Step 5: Backup Your Vault Data

nano /root/backup-vaultwarden.sh
#!/bin/bash
DATE=$(date +%Y%m%d_%H%M)
BACKUP_DIR="/var/backups/vaultwarden"
mkdir -p $BACKUP_DIR

# Backup Vaultwarden data volume
docker run --rm \
  -v vaultwarden_data:/data \
  -v $BACKUP_DIR:/backup \
  alpine tar czf /backup/vaultwarden_${DATE}.tar.gz -C /data .

# Keep last 30 daily backups
find $BACKUP_DIR -name "*.tar.gz" -mtime +30 -delete

echo "Vaultwarden backup completed: ${DATE}"
chmod 700 /root/backup-vaultwarden.sh
# Schedule daily at 01:00
crontab -e
# 0 1 * * * /root/backup-vaultwarden.sh

Conclusion

Self-hosted Vaultwarden on a Hong Kong VPS provides team password management with full data control, CN2 GIA-fast access for Chinese team members, and zero per-seat SaaS fees for shared vaults and organisation features. End-to-end encryption ensures your passwords remain secure even if the server were compromised.

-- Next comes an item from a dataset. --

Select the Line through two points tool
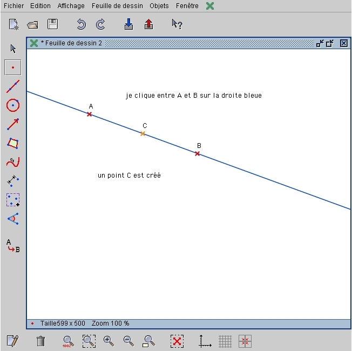 tap(13, 86)
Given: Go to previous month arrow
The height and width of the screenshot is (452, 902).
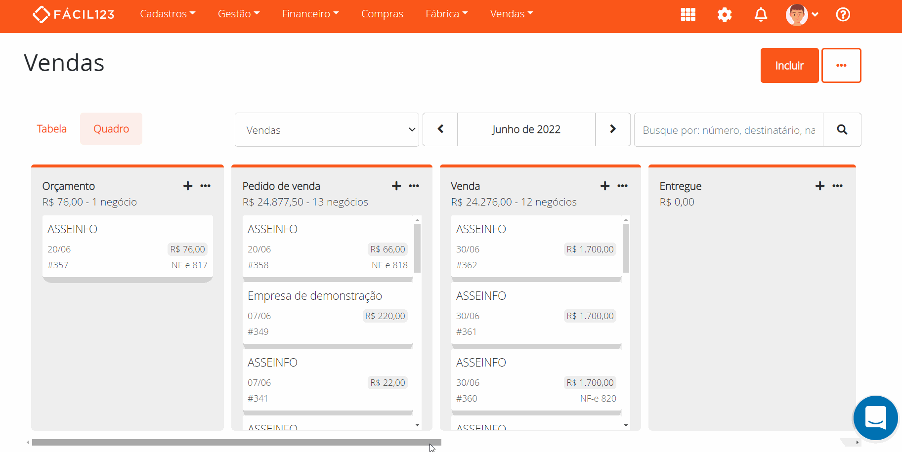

Deploy your password vault on Server.HK’s Hong Kong VPS plans — Vaultwarden’s minimal resource requirements (under 20 MB RAM) make it suitable for running alongside your main application stack without impacting performance.


Frequently Asked Questions

Is Vaultwarden as secure as the official Bitwarden server?

Vaultwarden uses the same end-to-end encryption as Bitwarden — all password data is encrypted client-side before being sent to the server. The server never sees your unencrypted passwords regardless of which server implementation you use. Vaultwarden is open-source, actively maintained, and widely audited by the security community. The main security difference is that official Bitwarden undergoes formal third-party security audits — Vaultwarden relies on community review.

Can I migrate from the official Bitwarden cloud to self-hosted Vaultwarden?

Yes. Export your vault from Bitwarden.com (Account → Export Vault → JSON format), then import it into your self-hosted Vaultwarden instance. The exported file is encrypted with your master password. Update all client apps to point to your new self-hosted server URL after migration.

What happens to my passwords if my Hong Kong VPS goes down?

Bitwarden clients cache an encrypted copy of your vault locally — you can still access all saved passwords offline while the server is unreachable. You cannot sync new passwords or access shared vaults until the server is back online. This is the same behaviour as the official Bitwarden cloud service during any outage.